SET TASK =
Copy the material word for word, starting at its first line and ending at the line that contains "Looking at the screenshot, I should [148, 18].".

»»

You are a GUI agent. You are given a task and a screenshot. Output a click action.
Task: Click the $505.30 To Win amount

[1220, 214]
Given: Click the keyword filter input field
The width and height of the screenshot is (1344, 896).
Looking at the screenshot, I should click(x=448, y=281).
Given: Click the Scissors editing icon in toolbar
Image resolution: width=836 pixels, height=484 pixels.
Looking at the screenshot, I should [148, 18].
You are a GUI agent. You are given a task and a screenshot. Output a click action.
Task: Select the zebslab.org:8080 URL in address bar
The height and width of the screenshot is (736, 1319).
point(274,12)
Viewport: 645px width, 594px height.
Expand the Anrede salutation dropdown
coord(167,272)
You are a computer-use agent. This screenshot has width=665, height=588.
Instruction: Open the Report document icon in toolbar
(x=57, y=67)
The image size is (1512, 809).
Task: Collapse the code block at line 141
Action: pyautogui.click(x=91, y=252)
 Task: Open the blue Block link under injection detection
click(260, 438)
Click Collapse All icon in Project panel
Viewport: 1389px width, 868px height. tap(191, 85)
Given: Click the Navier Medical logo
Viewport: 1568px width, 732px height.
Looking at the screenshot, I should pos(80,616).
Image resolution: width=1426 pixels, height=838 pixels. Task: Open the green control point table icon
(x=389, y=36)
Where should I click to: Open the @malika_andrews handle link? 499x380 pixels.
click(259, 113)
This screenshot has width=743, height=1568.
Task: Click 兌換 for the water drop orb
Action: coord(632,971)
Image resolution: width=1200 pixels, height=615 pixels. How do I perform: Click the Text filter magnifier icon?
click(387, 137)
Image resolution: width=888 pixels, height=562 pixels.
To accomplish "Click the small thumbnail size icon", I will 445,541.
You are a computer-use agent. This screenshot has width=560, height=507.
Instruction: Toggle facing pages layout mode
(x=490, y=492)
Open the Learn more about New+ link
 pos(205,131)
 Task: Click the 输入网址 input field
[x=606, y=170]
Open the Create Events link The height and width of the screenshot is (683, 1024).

««

EXPECTED ANSWER =
You are a GUI agent. You are given a task and a screenshot. Output a click action.
Task: Click the $505.30 To Win amount

[1220, 214]
Given: Click the keyword filter input field
The width and height of the screenshot is (1344, 896).
Looking at the screenshot, I should click(x=448, y=281).
Given: Click the Scissors editing icon in toolbar
Image resolution: width=836 pixels, height=484 pixels.
Looking at the screenshot, I should [148, 18].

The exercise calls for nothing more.